Ma l’ardito Quintana è già ai Mondiali di Oberstdorf, dove tenta un’impossibile qualificazione nella sprint e nella 15 km. Così dopo la rassegna iridata, Carlos riattraversa il mondo fino in Libano per ottenere quella manciata di punti FIS indispensabili per Pechino 2022. Oggi è un uomo felice che, a quasi 37 anni, ha compiuto la sua missione.
Dorothea, signora biathlon
Oggi per l’Italia c’erano due ori sperati e nelle corde di Federica Brignone, settima in SuperG, e della pluridecorata Arianna Fontana al primo dei tre appuntamenti con la storia dei primati (diventare con 11 medaglie l’atleta italiano più medagliato di sempre alle Olimpiadi), disgraziatamente caduta in finale dei 1000 metri Short Track. Ma sono le regole d’ingaggio del pattinaggio veloce.
Invece arrivano due bronzi un po’ inattesi, soprattutto quello di Dorothea Wierer data in crisi nera dopo le prime due gare. Ma se nel biathlon italiano c’è un prima e un dopo Wierer è per questi giorni qui, con uno zero al poligono in 22 secondi per vincere il primo bronzo olimpico individuale, nella 7,5 chilometri, dopo quelli ottenuti in staffetta mista a Sochi e Pyeongchang. Vincitrice di 10 medaglie mondiali di cui 3 ori, Dorothea è iridata in carica dell’inseguimento, che è la sua gara e a Pechino deve ancora disputarsi. E intanto s’è ripresa i meritati riflettori.
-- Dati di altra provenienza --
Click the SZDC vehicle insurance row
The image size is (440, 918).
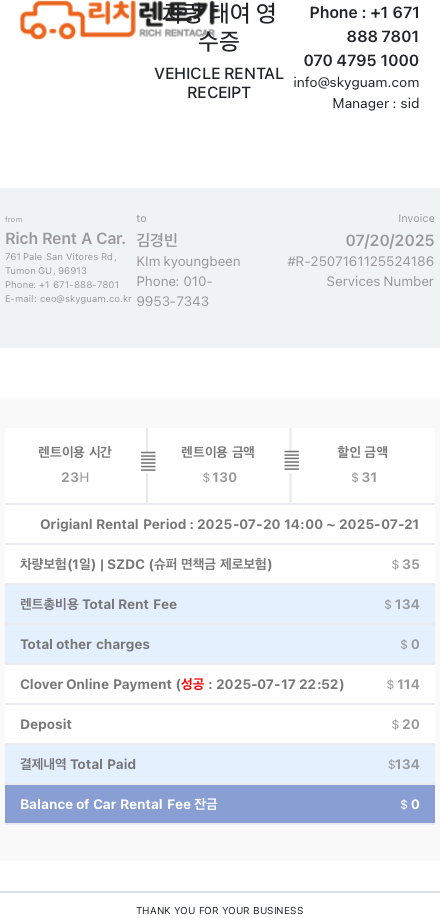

L'uomo che sussurra ai pattini
Poi c’è Davide Ghiotto che, dopo l’argento di Francesca Lollobrigida, fa brillare l’Italia sul ghiaccio della pista lunga. Ventottenne vicentino, Ghiotto è l’uomo che sussurra ai pattini di andare veloci un po’ come faceva Valentino Rossi accovacciato sotto la sua moto. E in effetti oggi la sua prestazione sui devastanti 10000 metri è stata una grande escalation fino alla medaglia di bronzo. È stato bello vederlo scorrere in finale con il fenomeno Nils Van der Poel, già vincitore dei 5000m e oggi firmatario del nuovo record del mondo.